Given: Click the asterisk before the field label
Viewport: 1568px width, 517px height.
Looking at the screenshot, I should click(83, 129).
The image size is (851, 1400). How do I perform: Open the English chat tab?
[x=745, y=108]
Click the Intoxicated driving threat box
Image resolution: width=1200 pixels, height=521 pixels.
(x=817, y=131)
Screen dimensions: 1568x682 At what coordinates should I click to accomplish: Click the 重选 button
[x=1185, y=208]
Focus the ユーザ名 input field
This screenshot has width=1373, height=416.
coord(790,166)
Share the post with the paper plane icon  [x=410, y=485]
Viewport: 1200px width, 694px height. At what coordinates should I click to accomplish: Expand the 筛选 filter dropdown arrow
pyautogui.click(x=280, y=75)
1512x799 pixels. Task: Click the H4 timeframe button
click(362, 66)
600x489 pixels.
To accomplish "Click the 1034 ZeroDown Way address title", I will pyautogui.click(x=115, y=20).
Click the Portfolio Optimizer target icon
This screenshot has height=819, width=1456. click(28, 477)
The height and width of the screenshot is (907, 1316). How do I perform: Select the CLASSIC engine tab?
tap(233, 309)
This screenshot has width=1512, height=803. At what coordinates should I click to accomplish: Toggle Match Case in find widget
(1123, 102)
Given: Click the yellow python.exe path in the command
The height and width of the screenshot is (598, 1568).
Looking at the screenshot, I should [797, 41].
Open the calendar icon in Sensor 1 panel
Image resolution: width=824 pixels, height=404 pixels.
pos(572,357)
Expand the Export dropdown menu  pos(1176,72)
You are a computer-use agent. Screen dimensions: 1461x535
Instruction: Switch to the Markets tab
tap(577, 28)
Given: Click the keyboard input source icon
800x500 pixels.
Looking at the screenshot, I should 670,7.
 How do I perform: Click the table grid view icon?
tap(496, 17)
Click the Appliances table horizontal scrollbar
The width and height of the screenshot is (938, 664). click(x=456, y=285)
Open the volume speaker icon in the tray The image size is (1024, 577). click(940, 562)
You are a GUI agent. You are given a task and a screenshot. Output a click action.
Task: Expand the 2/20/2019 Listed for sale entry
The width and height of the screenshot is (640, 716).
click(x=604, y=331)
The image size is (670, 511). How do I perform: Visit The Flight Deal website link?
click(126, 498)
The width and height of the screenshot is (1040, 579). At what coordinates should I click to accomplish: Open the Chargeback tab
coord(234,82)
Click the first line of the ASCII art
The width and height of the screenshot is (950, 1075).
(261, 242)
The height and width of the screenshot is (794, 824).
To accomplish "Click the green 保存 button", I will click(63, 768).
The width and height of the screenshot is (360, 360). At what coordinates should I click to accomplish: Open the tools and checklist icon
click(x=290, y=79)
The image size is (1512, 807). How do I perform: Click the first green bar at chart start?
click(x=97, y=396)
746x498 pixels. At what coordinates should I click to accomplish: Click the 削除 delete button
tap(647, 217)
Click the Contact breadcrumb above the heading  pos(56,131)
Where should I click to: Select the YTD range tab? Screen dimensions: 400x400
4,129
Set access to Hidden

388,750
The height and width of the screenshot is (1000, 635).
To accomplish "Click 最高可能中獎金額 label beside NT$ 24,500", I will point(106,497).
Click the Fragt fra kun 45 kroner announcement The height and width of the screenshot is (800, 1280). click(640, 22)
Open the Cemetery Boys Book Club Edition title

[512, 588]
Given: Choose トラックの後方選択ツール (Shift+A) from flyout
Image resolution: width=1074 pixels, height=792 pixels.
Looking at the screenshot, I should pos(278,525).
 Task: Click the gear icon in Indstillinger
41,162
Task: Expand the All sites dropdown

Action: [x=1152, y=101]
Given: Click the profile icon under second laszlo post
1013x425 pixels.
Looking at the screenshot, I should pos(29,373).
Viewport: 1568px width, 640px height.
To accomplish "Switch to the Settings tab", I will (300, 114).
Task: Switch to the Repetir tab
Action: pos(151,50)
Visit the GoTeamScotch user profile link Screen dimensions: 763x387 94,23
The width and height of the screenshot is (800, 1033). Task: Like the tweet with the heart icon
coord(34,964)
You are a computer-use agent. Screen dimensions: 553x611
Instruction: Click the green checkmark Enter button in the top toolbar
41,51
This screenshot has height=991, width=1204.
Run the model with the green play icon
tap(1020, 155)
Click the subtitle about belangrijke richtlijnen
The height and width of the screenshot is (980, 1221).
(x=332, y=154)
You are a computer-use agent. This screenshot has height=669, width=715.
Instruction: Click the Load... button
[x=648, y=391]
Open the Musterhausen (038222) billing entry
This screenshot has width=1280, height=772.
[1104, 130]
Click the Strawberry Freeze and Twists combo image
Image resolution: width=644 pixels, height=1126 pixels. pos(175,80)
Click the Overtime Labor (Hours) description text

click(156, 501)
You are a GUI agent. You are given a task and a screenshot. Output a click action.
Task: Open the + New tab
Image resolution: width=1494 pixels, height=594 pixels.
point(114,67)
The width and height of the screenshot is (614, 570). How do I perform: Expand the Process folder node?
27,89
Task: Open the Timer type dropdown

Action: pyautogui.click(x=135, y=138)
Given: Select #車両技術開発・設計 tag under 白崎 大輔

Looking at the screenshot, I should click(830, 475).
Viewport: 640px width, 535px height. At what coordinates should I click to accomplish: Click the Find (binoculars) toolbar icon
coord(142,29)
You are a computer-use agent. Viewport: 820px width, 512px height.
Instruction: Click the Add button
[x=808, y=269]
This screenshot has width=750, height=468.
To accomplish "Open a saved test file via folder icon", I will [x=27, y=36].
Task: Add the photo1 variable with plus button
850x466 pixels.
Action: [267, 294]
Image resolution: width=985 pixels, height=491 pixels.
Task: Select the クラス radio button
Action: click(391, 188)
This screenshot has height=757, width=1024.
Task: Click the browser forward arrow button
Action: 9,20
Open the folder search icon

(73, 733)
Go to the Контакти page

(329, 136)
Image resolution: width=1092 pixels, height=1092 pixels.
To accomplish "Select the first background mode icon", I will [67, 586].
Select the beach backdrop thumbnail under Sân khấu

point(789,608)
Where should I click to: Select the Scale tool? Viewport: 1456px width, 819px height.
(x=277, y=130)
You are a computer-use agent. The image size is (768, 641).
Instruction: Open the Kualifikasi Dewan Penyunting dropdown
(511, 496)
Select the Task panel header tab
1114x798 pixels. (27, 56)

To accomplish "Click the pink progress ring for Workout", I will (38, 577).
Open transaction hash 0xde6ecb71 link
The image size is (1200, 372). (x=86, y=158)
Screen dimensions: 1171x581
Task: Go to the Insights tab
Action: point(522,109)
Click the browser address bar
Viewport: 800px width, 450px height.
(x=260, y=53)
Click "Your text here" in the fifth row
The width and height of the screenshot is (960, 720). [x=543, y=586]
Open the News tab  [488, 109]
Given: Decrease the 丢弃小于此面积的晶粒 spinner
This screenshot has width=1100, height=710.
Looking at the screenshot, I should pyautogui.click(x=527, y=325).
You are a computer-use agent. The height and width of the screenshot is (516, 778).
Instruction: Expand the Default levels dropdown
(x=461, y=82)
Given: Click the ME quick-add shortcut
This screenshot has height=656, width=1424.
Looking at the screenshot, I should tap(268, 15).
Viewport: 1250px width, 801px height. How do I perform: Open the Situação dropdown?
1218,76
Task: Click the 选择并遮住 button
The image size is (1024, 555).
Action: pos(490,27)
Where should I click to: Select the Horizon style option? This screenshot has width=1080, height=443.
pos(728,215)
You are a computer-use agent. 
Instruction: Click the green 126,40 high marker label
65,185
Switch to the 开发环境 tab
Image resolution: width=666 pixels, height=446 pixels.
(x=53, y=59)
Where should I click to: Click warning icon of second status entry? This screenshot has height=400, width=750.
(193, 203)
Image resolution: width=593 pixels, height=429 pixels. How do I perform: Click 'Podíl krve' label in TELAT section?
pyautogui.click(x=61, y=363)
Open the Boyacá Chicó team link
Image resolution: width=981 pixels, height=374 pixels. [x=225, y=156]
# # # # #
== Work request ==
From the data, list each line in which the string "profile" appears.

== Response below ==
Given: Click the profile icon under second laszlo post
Visit the GoTeamScotch user profile link Screen dimensions: 763x387 94,23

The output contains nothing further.